*** Study material ***

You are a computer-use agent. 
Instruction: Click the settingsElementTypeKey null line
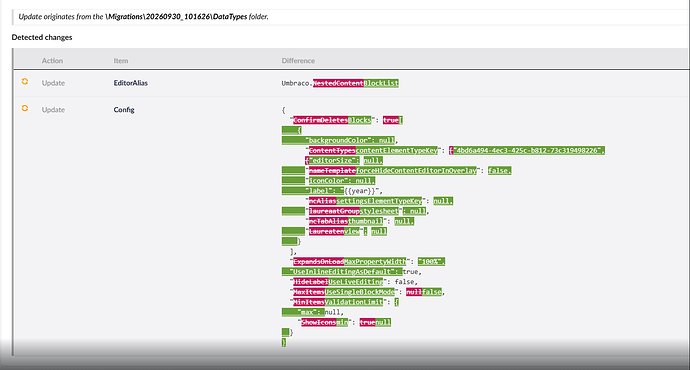(x=379, y=201)
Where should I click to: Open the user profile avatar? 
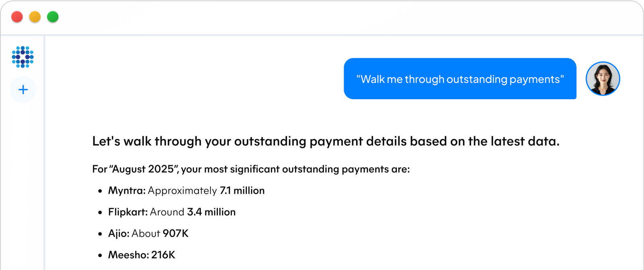603,79
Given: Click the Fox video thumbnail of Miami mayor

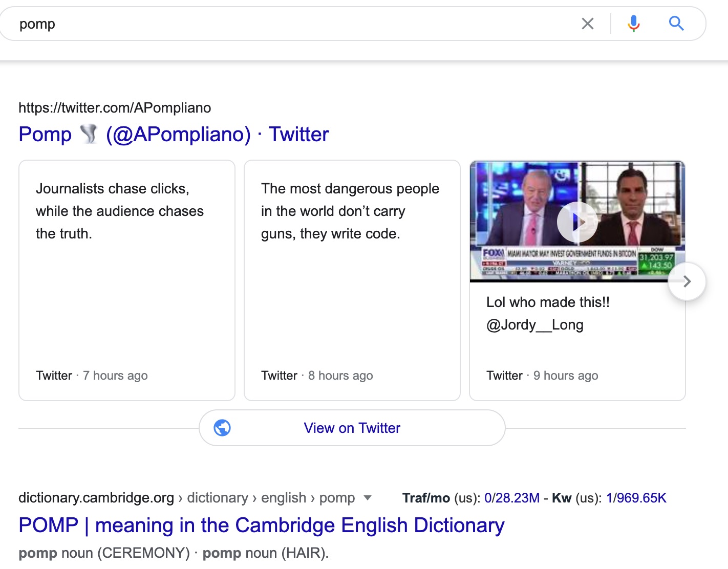Looking at the screenshot, I should coord(577,222).
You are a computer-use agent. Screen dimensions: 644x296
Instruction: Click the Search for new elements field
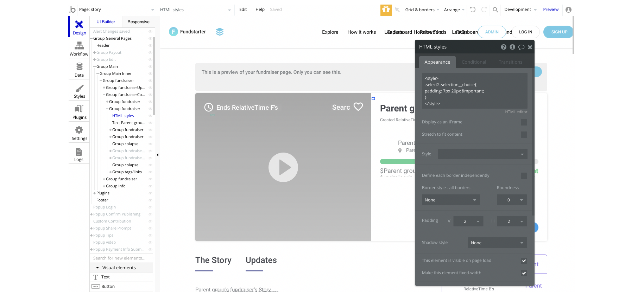121,258
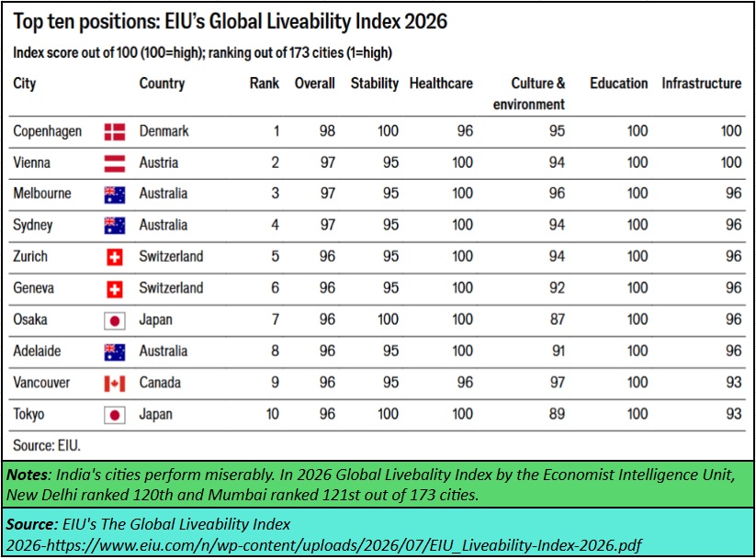756x559 pixels.
Task: Select the Overall column header
Action: [x=315, y=84]
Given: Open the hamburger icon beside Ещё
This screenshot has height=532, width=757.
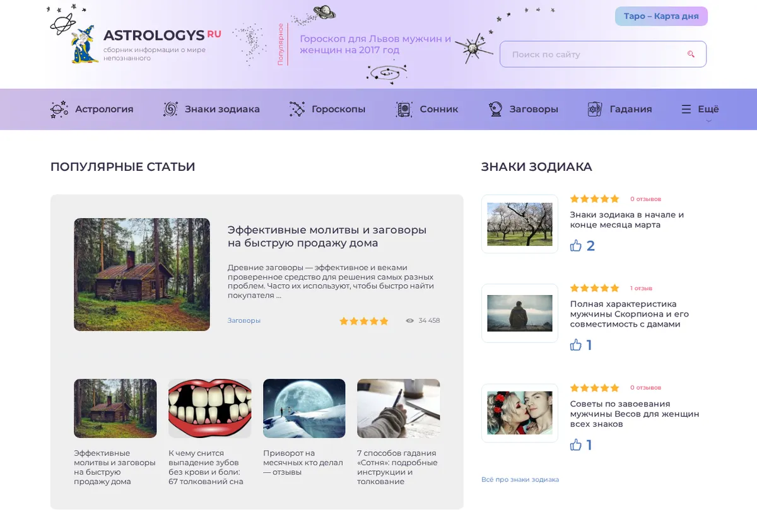Looking at the screenshot, I should [686, 109].
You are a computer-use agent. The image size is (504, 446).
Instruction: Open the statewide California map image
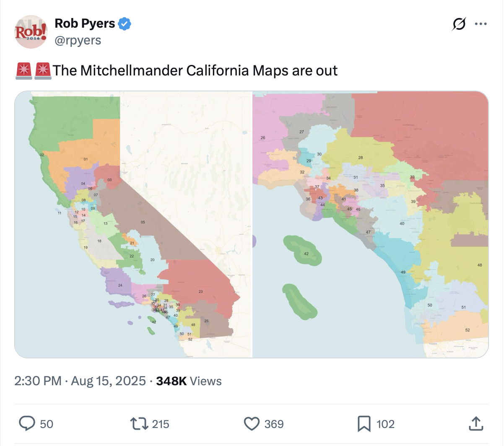[133, 224]
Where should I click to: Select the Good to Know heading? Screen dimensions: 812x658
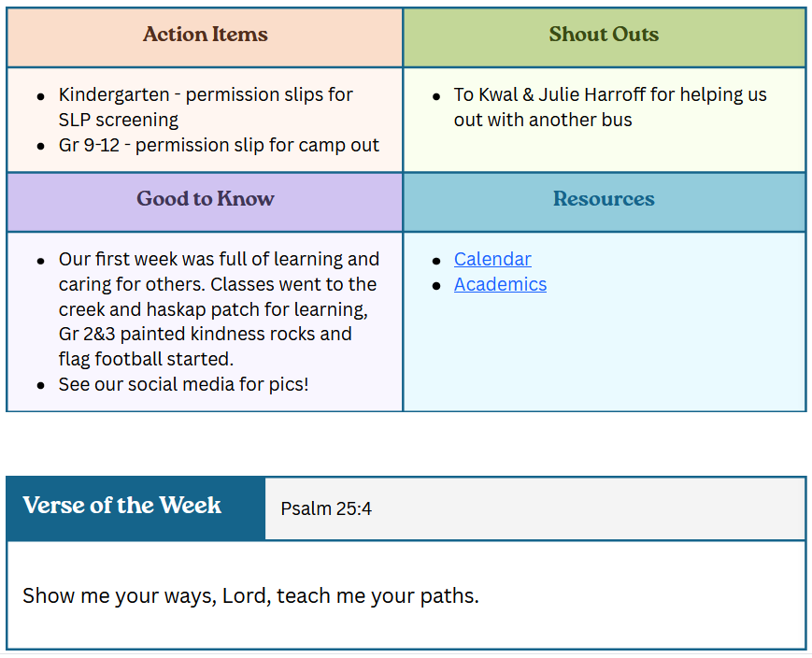coord(205,199)
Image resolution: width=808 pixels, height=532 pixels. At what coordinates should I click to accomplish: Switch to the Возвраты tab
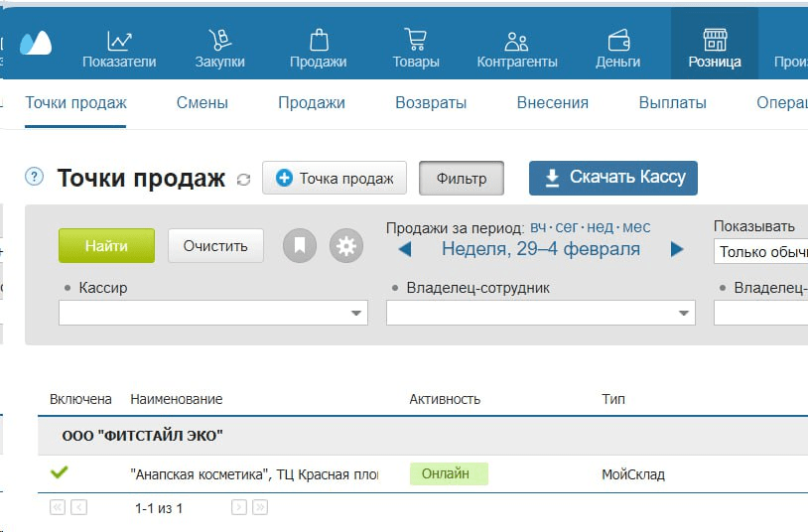pos(431,102)
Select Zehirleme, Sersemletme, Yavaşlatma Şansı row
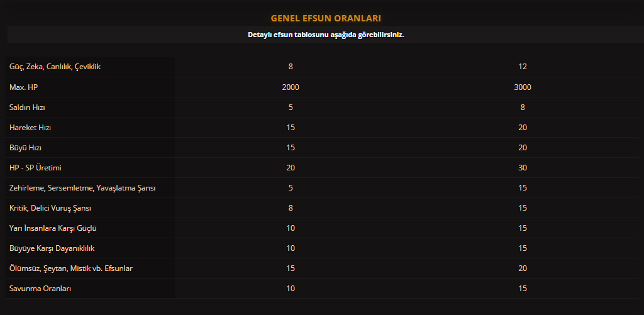Viewport: 644px width, 315px height. point(322,188)
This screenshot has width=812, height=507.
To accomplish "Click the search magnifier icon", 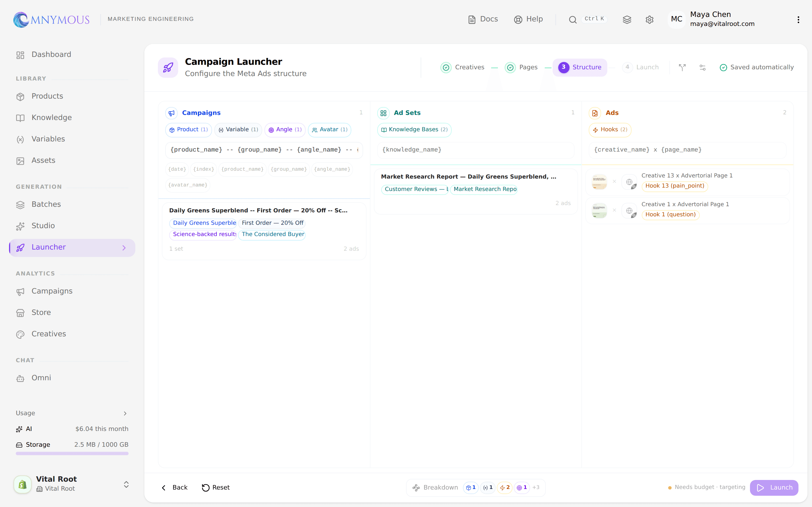I will [x=573, y=19].
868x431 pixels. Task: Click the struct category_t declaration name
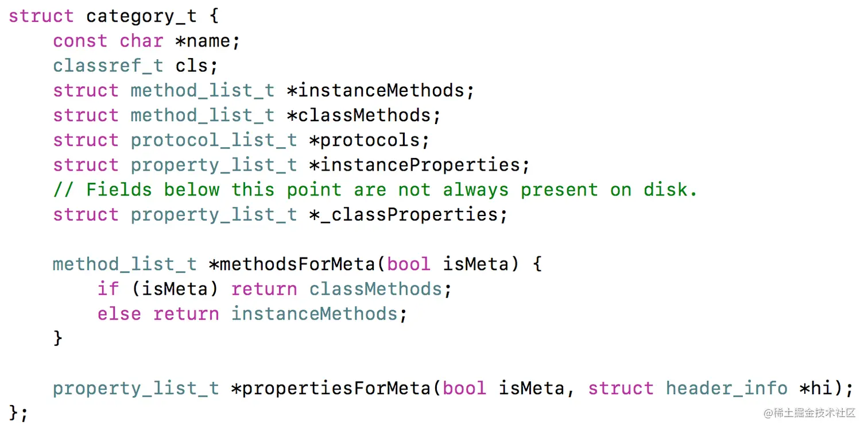point(141,16)
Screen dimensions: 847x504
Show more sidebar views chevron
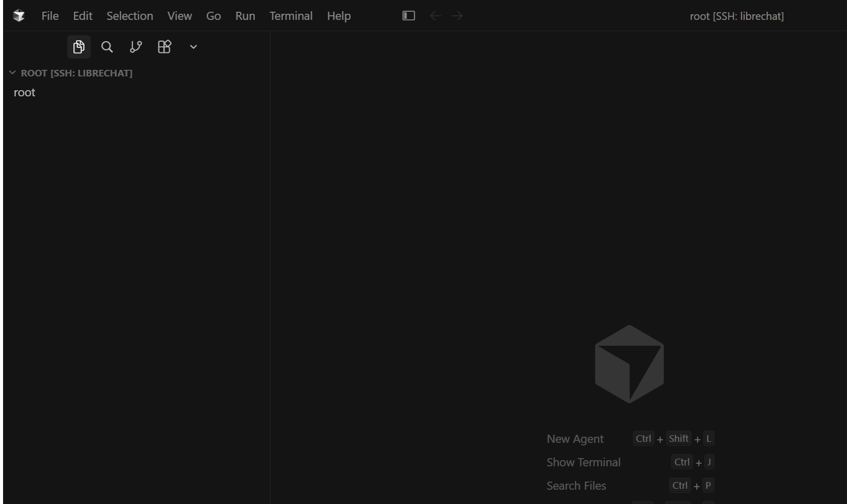[193, 47]

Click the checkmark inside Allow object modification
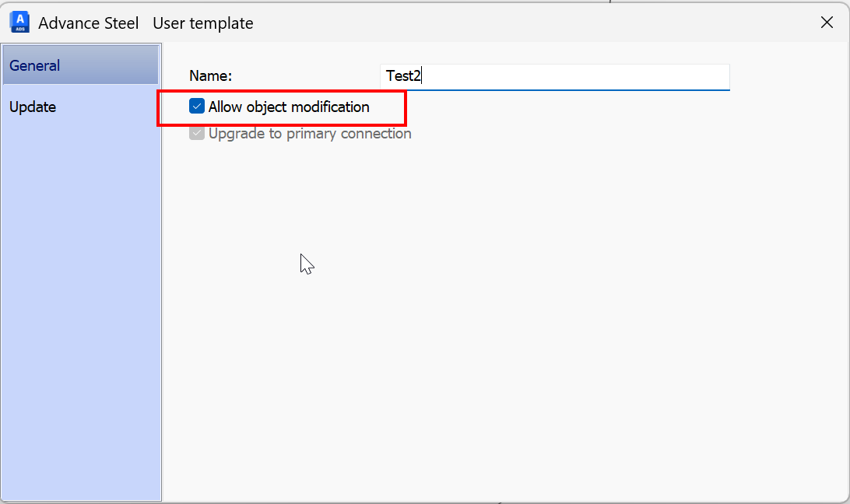click(x=197, y=107)
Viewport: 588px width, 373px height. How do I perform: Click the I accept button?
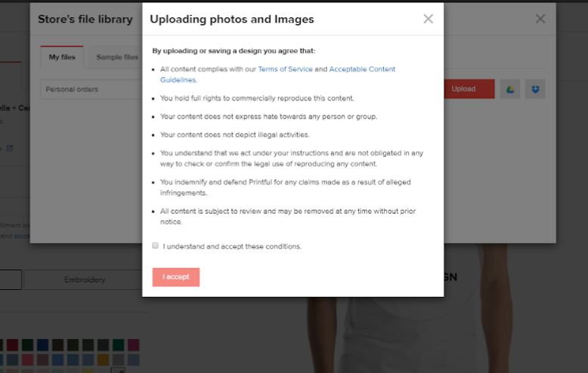click(176, 277)
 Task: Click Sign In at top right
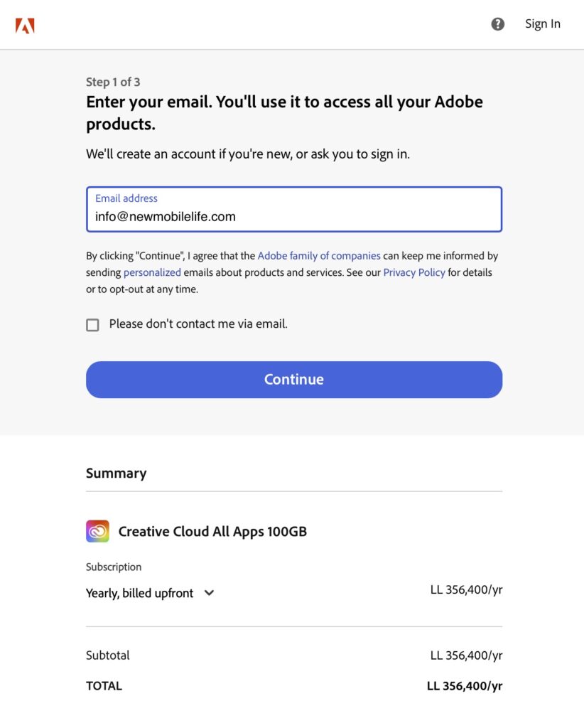(542, 23)
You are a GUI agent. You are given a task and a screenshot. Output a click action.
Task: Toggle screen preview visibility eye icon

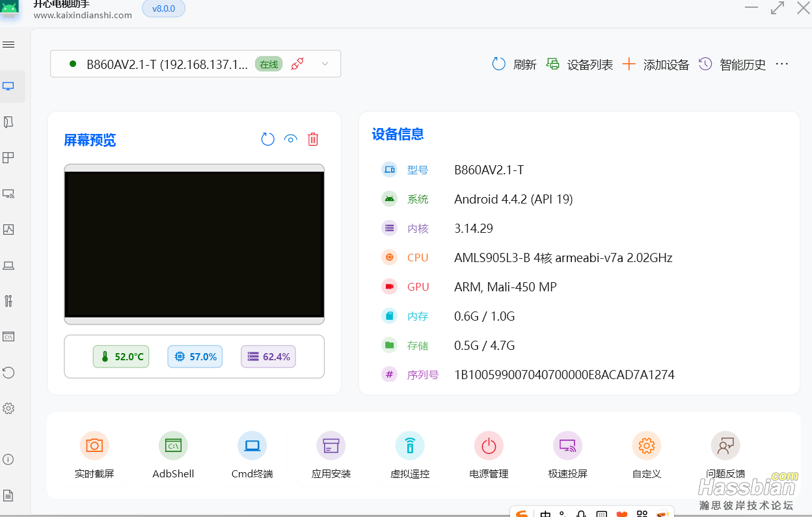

*** End of Study material ***

▶ [What this task involves]
When a line in the data holds the word "agent", show that line.

▶ [Solution]
You are a computer-use agent. 
You are a computer-use agent. Screen dimensions: 644x296
You are a computer-use agent. The image size is (504, 446).
You are a GUI agent. You are given a task and a screenshot. Output a click action.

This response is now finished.